Even if you’re not into military sci-fi, don’t make the mistake of overlooking STORMBLOOD, an epic debut novel from Jeremy Szal. Perhaps more accurately described as a sci-fi mystery/thriller, this is an incredibly well thought out, multi-faceted sci-fi story written with an emotional intelligence that can be lacking in the genre. Since I started reviewing ARCs a few months ago, it’s the first book I’ve come across that I can’t wait to re-read!

STORMBLOOD is set two years after the brutal war between Harmony and Harvest came to a violent end. Harmony, the galaxy’s military organisation, gained the upper hand when they created Reapers, stormtech super soldiers developed with hasty bioengineering and DNA from an extinct alien species. Reapers possess a dark passenger that integrates fully with their physiology, giving them enhanced abilities in response to the aggression and threat associated with battle. While stormtech won Harmony the war, it left Reapers emotionally and physically broken – addicts withdrawing from adrenaline and craving violence. 

“We’ve all seen the alien monstrosity fused forever into our bodies for what is really is. The stormtech gives us wings, but takes the sky away.”

Fukasawa is one of the lucky ones, an ex-Reaper who made it through rehab and established a life for himself on the asteroid nation of Compass. But stormtech has made its way into the illegal drug market, and now ex-Reapers are turning up dead after using stock that has been tampered with. When his brother is implicated in these deaths, a reluctant Fukasawa agrees to help Harmony one last time in order to uncover the truth.

“We survived because we trusted each other with our lives, through every bloody step of the screaming, unflinching darkness of the Reaper War.”

STORMBLOOD is incredibly hard-hitting and Szal pulls out all the stops but none of the punches. It is set after the end of the war and focuses on how it has affected Fukasawa and his family. Brotherhood, both familial and found, is a central theme in the book, and it pulls ALL the heart strings. Szal also addresses other issues like addiction, mental health and radicalisation, each explored in a mature and powerful way.

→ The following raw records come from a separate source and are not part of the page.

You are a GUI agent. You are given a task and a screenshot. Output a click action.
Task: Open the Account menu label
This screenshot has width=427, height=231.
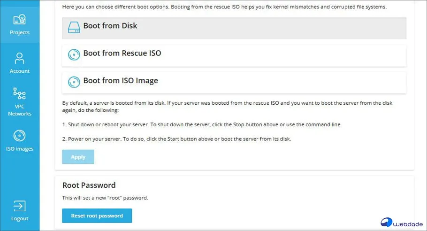point(20,71)
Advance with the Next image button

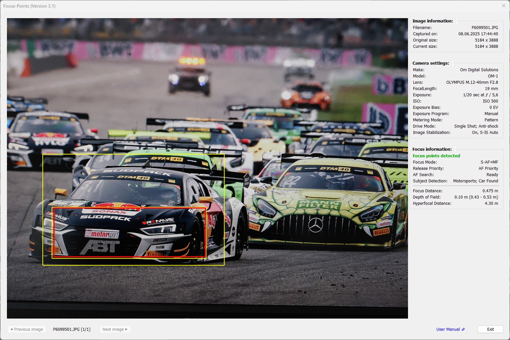click(115, 329)
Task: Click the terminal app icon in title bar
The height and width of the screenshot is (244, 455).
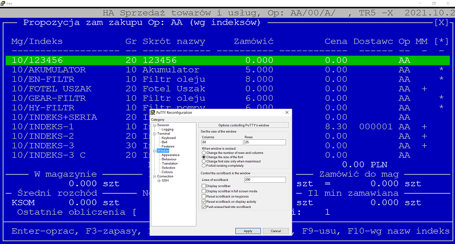Action: coord(3,3)
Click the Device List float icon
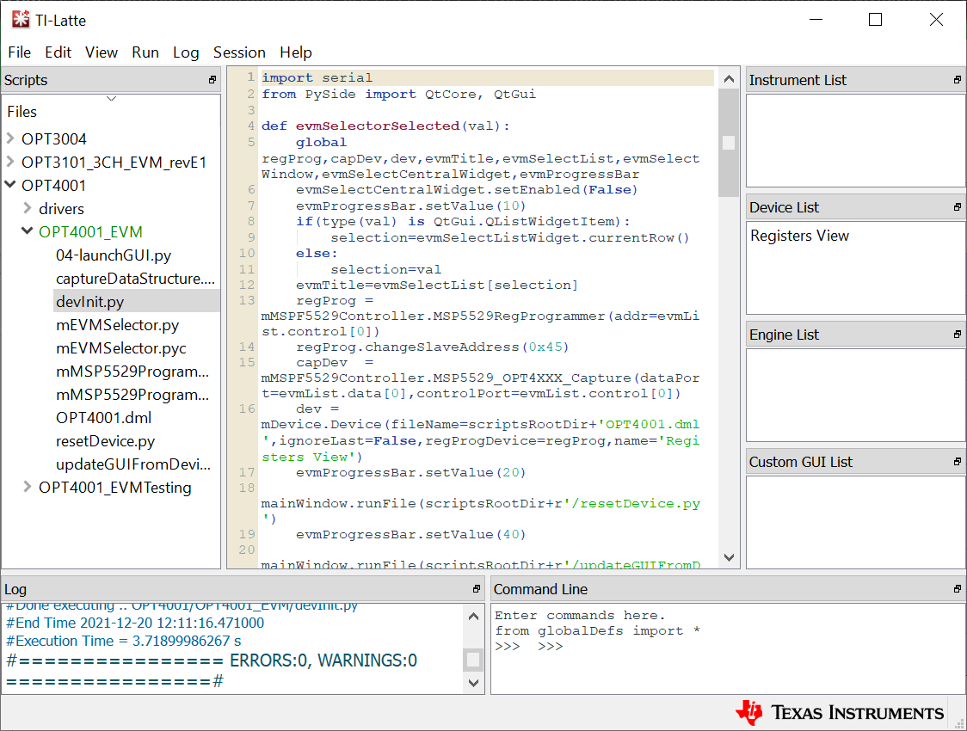This screenshot has width=967, height=731. (x=957, y=207)
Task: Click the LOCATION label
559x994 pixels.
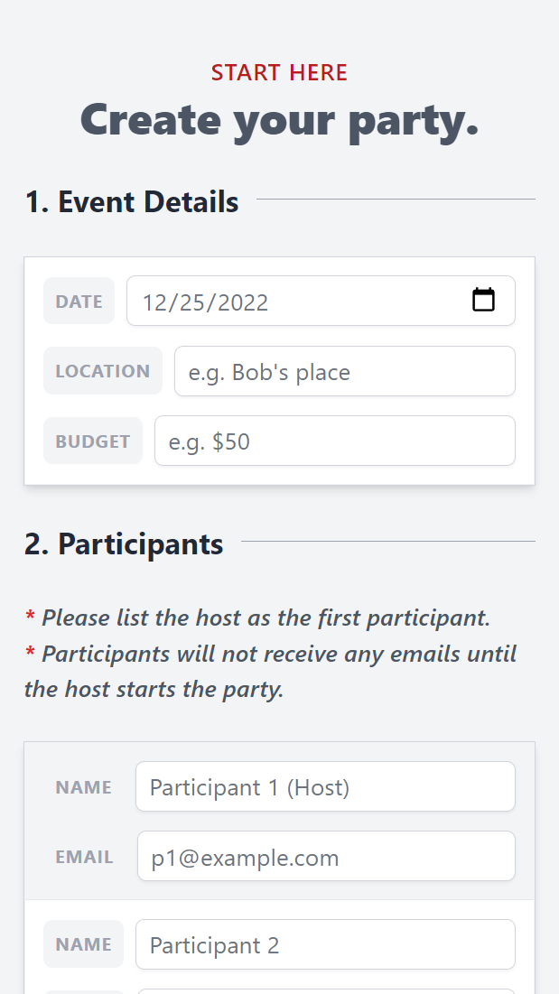Action: (x=103, y=371)

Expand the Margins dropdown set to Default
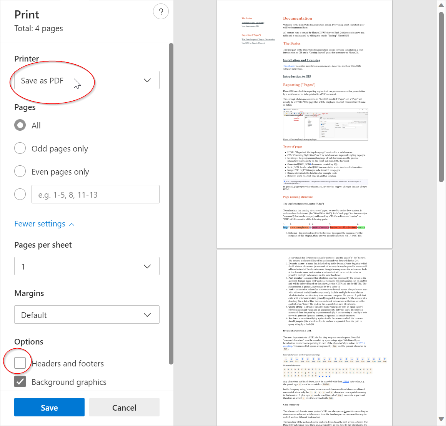click(87, 315)
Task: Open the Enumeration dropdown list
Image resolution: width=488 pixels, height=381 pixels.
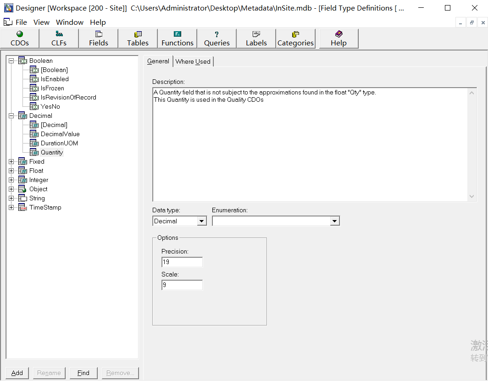Action: [335, 221]
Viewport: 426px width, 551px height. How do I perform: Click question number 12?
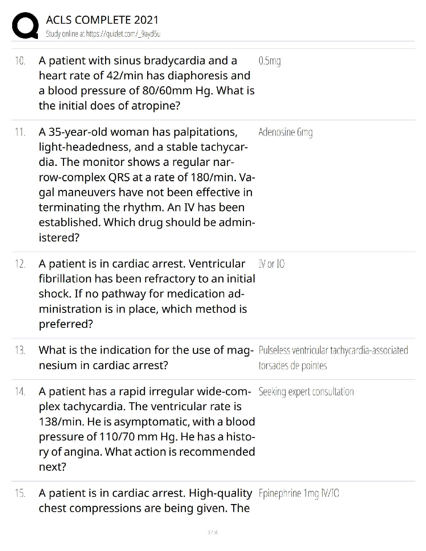pos(20,264)
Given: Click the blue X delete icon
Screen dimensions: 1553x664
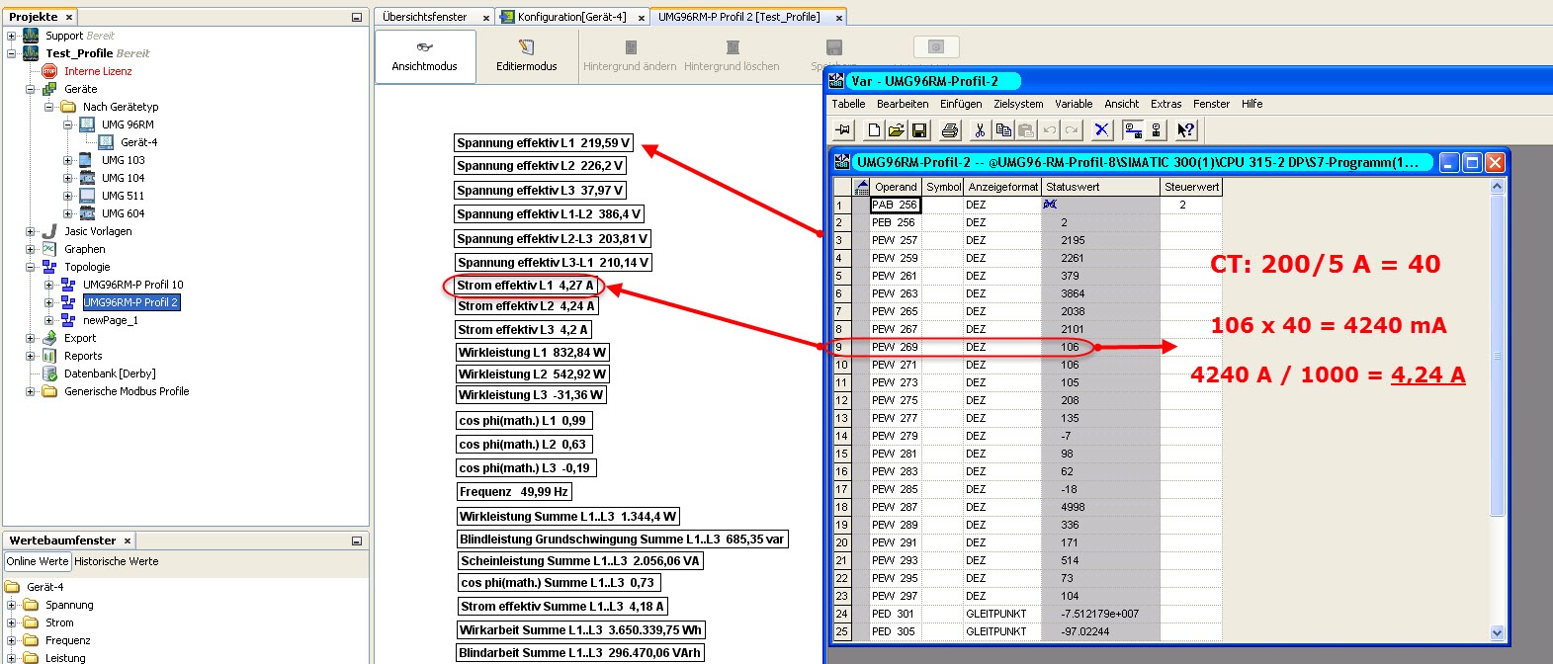Looking at the screenshot, I should point(1102,130).
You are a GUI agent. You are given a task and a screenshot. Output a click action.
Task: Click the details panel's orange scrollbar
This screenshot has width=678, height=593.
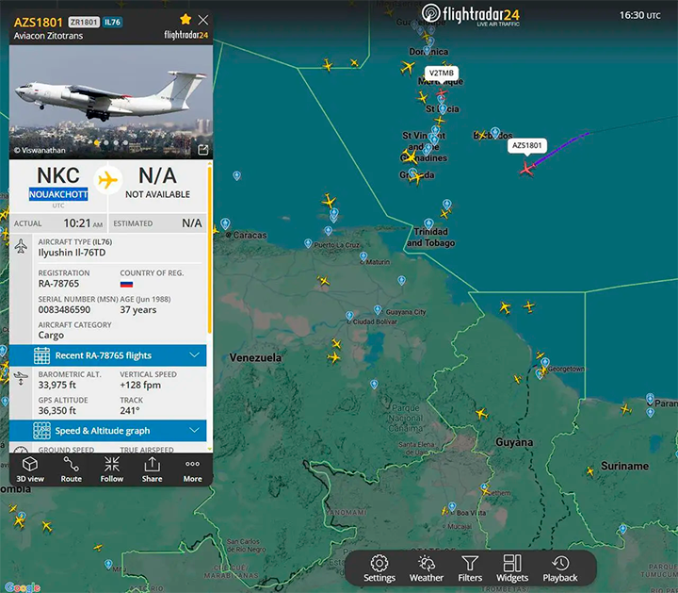[x=211, y=255]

There is a lot of violence in this book, though it is often harrowing and at times uncomfortable rather than glorified, making it impossible not to be moved by the atrocities of the Reaper war and the consequences of Harmony’s actions. Fukasawa’s flashbacks to the battlefield also provide gradual insight into his struggle to maintain relationships while clinging on to his humanity.  

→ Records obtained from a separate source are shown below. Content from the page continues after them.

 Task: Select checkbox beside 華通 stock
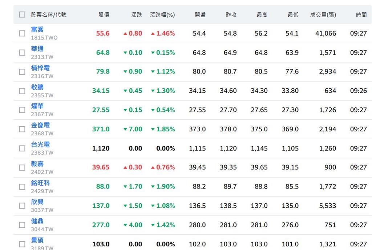point(22,52)
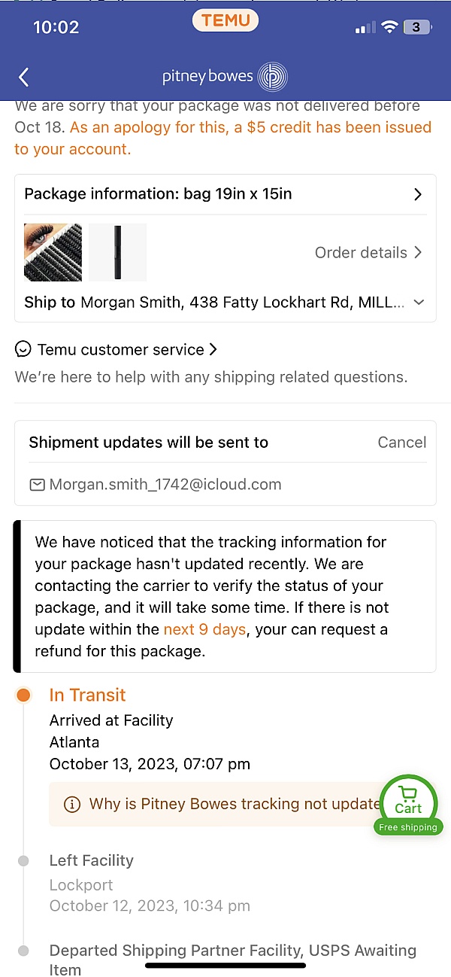The image size is (451, 977).
Task: Tap the back arrow in header
Action: click(24, 77)
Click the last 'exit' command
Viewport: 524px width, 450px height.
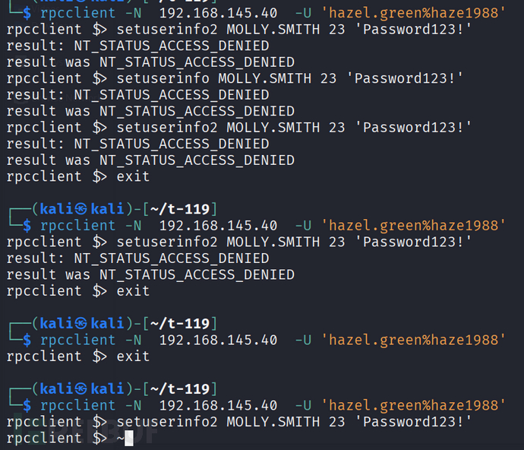[x=133, y=357]
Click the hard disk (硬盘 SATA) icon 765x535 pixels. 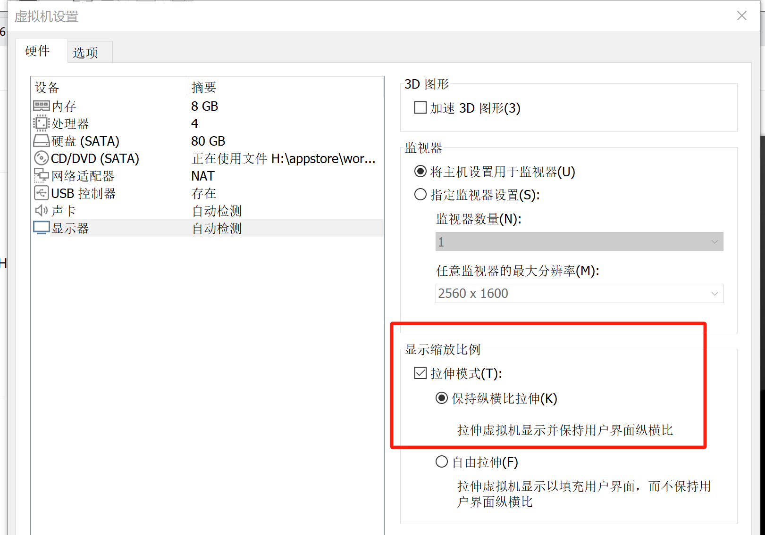click(41, 141)
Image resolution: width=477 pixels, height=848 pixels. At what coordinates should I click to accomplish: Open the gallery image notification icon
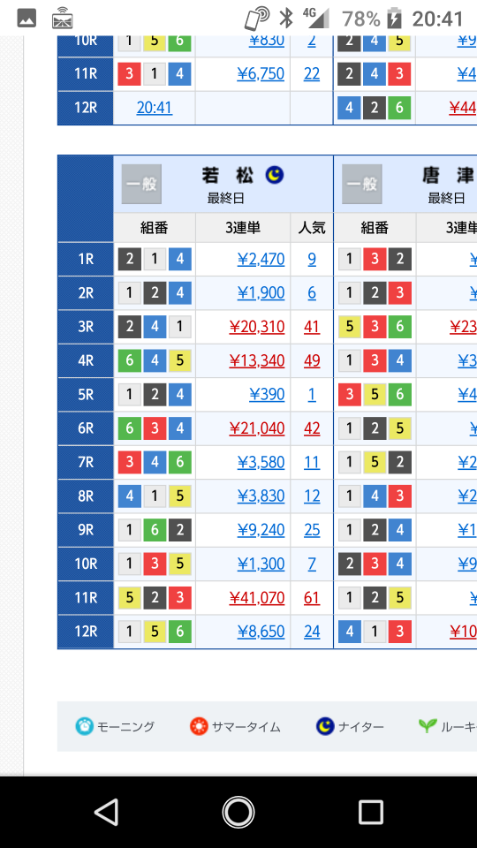click(x=27, y=19)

Being one of the more intense books I’ve read, there are also memorable moments of humour and friendship, and Szal’s worldbuilding is both fascinating and unique. For me, the setting of Compass is up there with Bas Lag and the Tower of Babel as a favourite fantasy/sci-fi location – it’s an immense asteroid containing tiers of massive cities and microenvironments like a vast, cosmic layer cake (for the sake of the simile it’s a very ugly layer cake). Szal also describes an interesting ethnic evolution, with intersystem colonisation having isolated and mixed together nationalities, overtime birthing new cultures. He writes with a visual language that hints at inspiration from cinema and gaming; in Compass, people stomp around in space armour of varying shapes and colours, and the story develops in various locations almost like levels in a game. As someone who was obsessed with Halo growing up, the one scene where Fukasawa goes shopping for new armour was just as magical as Harry’s first visit to Ollivander’s. I feel like Szal has brought to life my favourite Xbox adventures in a fun, shockingly human and meaningful way.

STORMBLOOD covers a surprising amount of thematic ground but it all fits together well, something that is emphasised when the meaning behind the book title becomes clear. I’d consider it a must read for any sci-fi lover, or any reader looking to be punched in the gut with words. Fans of John Scalzi will be thrilled to know they can find their new favourite author just a little to the right on the shelf.

Thank you to Gollancz and Netgalley for an advanced copy in exchange for an honest review, and congratulations to Jeremy Szal for an epic debut novel!

STORMBLOOD was published on 4th June and is available in eBook, hardcover, paperback and audiobook formats

Trigger warning: Domestic violence

Professional Reader

Published by Jake is Reading

I review science fiction and fantasy books, and in my spare time stalk rescue cat profiles online.

7 thoughts on “STORMBLOOD by Jeremy Szal

  1. Jake, this sounds so good, I’d read the synopsis and thought ‘I’ll read this at some point’ but this review… wow!!
    Sounds like it has the potential to oust The Forever War as my favourite military/sci-fi novel.
    Has your Goldsboro copy been delivered yet?

    Liked by 2 people

  2. This sounds really great! Military sci-fi is a big weakness of mine. This will go directly on my TBR, thanks for the recc!